Le numérique peut-il remplacer le papier ?

Invité à répondre à chaud, j’ai comparé l’écosystème des industries culturelles à un milieu naturel dans lequel l’arrivée du numérique est venu bouleverser les équilibres. Face à un changement aussi soudain, l’espèce « bande dessinée » saura-t-elle évoluer pour survivre ? Le cinéma, la musique, le jeu vidéo sont-ils des espèces rivales ou des symbiotes potentiels ? Dans ce contexte, difficile de dire si le numérique prendra la place du papier, mais il est certain que la BD va devoir s’adapter.

A ma droite, Yannick Lejeune abonde : à l’époque des dinosaures, le tyrannosaure était le plus fort. Mais a trop se préoccuper de dévorer ses congénères au lieu d’évoluer, il a disparu comme les autres. Plus sérieusement, Yannick évoque l’exemple de Pénéloppe Jolicoeur (90 000 lecteurs uniques, 180 000 pages par jour) ou de Lady Gaga (la musique est gratuite, mais les goodies et la pub rentabilisent sa diffusion) pour montrer qu’il existe des solutions pour s’adapter à l’environnement numérique.

L’iPad et les écrans souples à venir remplaceront-ils les livres d’ici quelques années ? Sylvain Ricard et plusieurs intervenants semblent prêts à l’envisager. Je rappelle qu’il ne faut pas attendre que cela soit le cas pour faire bouger les lignes, d’autant que l’iPad sert avant tout à surfer sur le web et que la BD ne figure qu’à la 9e place des livres que le public aimerait lire sur support numérique. Le public, en particulier les plus jeunes, est en train de placer le numérique au centre de ses pratiques culturelles et de loisirs… Avant que les tablettes soient dans toutes les poches, le public aura déjà oublié la bande dessinée au profit d’autres formes narratives.

Pour convaincre le public, trois pistes sont évoquées :

  • l’apport d’interactivité, chère à Anthony Rageul ;
  • l’ajout de suppléments (bonus, making of, commentaires des auteurs) ;
  • la relation directe avec le public.

Dans un avenir numérique, le libraire est-il en danger ?

Grégoire Seguin avoue « on n’est pas rassurés : si la BD passe 100% numérique, on n’existe plus. »

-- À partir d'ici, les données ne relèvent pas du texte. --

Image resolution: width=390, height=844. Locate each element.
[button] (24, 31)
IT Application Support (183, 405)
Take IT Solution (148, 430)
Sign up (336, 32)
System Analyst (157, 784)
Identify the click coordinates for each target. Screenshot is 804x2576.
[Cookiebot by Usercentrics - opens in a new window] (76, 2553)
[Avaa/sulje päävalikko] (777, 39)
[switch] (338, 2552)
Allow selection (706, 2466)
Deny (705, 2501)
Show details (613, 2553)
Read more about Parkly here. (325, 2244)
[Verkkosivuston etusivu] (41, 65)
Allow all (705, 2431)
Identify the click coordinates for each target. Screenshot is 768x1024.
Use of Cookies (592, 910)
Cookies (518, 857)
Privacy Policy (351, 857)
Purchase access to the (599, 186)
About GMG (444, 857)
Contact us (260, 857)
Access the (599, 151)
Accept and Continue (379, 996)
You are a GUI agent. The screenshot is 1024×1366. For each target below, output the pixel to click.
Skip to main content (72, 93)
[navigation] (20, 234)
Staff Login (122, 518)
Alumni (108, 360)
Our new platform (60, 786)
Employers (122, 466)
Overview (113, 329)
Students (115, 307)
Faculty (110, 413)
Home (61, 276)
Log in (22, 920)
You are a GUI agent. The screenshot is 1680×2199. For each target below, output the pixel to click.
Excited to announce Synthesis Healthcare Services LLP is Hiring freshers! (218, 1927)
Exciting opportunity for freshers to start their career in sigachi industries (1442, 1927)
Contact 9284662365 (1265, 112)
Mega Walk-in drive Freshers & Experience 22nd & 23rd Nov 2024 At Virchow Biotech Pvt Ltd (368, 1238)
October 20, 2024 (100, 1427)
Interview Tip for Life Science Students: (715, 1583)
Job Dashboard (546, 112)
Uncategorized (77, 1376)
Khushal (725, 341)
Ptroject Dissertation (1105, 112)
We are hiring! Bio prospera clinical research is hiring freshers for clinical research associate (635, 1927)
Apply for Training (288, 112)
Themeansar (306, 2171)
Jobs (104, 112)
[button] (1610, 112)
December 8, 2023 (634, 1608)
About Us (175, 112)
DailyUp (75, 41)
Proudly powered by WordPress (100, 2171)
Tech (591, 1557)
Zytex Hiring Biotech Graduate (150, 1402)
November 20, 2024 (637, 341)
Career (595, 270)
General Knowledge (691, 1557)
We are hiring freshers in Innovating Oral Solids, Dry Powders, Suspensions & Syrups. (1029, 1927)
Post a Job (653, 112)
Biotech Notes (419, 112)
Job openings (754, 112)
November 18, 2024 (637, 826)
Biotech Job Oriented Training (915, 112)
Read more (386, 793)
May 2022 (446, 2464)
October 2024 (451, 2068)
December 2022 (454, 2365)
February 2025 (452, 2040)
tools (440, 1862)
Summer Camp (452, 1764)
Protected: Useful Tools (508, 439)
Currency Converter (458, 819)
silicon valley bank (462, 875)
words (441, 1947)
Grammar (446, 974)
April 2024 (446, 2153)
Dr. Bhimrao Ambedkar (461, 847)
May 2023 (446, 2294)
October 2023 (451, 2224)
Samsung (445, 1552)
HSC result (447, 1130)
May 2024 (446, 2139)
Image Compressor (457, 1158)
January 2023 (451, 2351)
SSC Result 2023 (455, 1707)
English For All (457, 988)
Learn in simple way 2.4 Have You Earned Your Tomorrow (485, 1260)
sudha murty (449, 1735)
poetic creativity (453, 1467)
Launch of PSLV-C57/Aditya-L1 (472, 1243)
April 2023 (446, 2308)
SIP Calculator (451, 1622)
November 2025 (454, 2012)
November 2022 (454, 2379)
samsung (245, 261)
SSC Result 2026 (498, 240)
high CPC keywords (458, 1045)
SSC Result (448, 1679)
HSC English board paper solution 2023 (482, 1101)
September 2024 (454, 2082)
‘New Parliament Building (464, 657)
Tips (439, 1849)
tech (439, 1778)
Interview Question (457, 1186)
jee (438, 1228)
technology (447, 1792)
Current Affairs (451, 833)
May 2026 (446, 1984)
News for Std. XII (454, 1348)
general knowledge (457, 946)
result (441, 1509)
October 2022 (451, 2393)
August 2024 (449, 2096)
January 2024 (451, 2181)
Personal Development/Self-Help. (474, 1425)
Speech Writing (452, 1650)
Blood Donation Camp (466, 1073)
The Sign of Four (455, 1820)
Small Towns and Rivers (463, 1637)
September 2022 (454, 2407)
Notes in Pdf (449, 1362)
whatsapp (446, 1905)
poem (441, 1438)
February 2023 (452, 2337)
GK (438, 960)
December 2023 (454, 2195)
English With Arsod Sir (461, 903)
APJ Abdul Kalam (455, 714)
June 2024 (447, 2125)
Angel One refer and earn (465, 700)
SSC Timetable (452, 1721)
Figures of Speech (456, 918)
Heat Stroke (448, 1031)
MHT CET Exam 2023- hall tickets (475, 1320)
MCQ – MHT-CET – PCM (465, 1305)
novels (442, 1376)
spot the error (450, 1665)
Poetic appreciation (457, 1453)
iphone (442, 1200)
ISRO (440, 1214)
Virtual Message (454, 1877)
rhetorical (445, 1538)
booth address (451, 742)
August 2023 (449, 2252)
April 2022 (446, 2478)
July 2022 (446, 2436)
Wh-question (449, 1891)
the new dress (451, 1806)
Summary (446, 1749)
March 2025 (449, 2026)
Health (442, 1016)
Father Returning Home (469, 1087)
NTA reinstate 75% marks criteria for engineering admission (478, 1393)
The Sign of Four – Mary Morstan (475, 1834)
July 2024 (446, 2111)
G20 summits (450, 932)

Le groupement de libraires CanalBD travaille en revanche sur un portail de vente d’albums. Les libraires n’étant pas en mesure d’offrir les frais de port comme le fait Amazon, l’idée consiste à permettre à l’acheteur de réserver les livres avant d’aller les retirer en librairie. Une façon d’attirer un flux de visiteurs supplémentaire dans les librairies : « hors de la vente physique, le libraire n’a pas d’avenir. » Il ne faut pas oublier non plus que « la seule présence d’un libraire dans un quartier crée du lectorat. »

En matière de BD numérique, un accord a été conclu avec Mobilire… Mais Grégoire Seguin estime que cela a été précipité et avoue son opposition à cet accord. Quant à l’idée de libraires qui imprimeraient les livres sur place à la demande, elle laisse dubitatif et semble relever de la science fiction.

Dans l’hypothèse du tout numérique, trois scénarios sont évoqués :

  • vieillir avec le public
  • devenir antiquaire à l’image des marchands de disques vinyles
  • évoluer vers le métier de galeriste

Pour Grégoire Seguin, « le livre papier doit devenir de plus en plus beau et cher : la base de clientèle des libraires BD c’est le collectionneur. » Le libraire n’est déjà plus un généraliste de la bande dessinée : il ne peut pas conserver tous les livres en référence et se doit de procéder à une sélection.

Que deviennent les auteurs ? Doivent-ils devenir des spécialistes du multimédia ?

Pour Yannick Lejeune, son rôle d’éditeur consiste à accompagner les auteurs, à leur apporter son expertise technique. Ne pouvant intégrer une équipe de développement logiciel, les éditeurs sont conduits à externaliser le développement. Sylvain Ricard suggère que de petites structures sont susceptibles d’intervenir sur ces aspects et de marginaliser les éditeurs. Il rappelle également que bien des auteurs ont d’autres talents que la bande dessinée, que le numérique leur donne l’occasion d’exprimer.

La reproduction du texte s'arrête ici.